• **WHAT YOU ARE ASKED TO DO**
Using the records below, find every line that includes "休診のお知らせ" and copy it.

• **DATA FOR THIS TASK**

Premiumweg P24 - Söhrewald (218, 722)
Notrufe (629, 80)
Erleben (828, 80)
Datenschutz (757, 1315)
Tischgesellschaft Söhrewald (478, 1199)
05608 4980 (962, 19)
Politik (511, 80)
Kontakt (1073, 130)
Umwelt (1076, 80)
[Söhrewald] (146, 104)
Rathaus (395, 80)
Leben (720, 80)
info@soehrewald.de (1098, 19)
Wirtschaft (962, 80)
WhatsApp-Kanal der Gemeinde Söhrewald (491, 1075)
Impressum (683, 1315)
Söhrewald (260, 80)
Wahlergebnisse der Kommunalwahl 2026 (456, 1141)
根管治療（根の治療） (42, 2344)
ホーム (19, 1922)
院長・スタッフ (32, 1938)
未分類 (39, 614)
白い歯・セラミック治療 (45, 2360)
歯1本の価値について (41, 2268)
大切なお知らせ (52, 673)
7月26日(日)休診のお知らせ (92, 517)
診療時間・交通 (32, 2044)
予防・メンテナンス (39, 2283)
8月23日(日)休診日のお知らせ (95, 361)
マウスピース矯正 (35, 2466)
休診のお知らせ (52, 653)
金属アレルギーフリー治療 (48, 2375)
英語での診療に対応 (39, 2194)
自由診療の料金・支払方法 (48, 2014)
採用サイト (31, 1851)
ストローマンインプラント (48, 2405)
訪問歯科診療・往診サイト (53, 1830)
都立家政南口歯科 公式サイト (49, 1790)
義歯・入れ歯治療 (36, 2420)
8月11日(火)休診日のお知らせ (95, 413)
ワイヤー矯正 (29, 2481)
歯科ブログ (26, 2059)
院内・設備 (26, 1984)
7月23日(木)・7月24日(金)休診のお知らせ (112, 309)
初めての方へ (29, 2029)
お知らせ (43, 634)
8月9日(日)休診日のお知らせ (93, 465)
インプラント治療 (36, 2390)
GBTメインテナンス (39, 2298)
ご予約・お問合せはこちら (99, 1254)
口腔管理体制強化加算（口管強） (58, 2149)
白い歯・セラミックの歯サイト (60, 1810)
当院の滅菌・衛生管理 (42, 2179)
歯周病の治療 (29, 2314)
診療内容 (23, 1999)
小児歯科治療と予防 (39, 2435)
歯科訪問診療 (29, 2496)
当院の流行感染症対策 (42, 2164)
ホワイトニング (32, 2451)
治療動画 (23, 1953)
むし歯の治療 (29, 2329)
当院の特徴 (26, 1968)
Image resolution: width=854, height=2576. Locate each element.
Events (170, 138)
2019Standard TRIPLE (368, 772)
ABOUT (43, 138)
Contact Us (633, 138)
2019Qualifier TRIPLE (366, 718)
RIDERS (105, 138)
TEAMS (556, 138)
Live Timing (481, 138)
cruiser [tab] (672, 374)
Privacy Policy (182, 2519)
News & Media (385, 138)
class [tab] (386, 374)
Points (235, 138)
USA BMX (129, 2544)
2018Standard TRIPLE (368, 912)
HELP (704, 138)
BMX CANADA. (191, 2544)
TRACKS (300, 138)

• **REPLY**
7月26日(日)休診のお知らせ (92, 517)
休診のお知らせ (52, 653)
7月23日(木)・7月24日(金)休診のお知らせ (112, 309)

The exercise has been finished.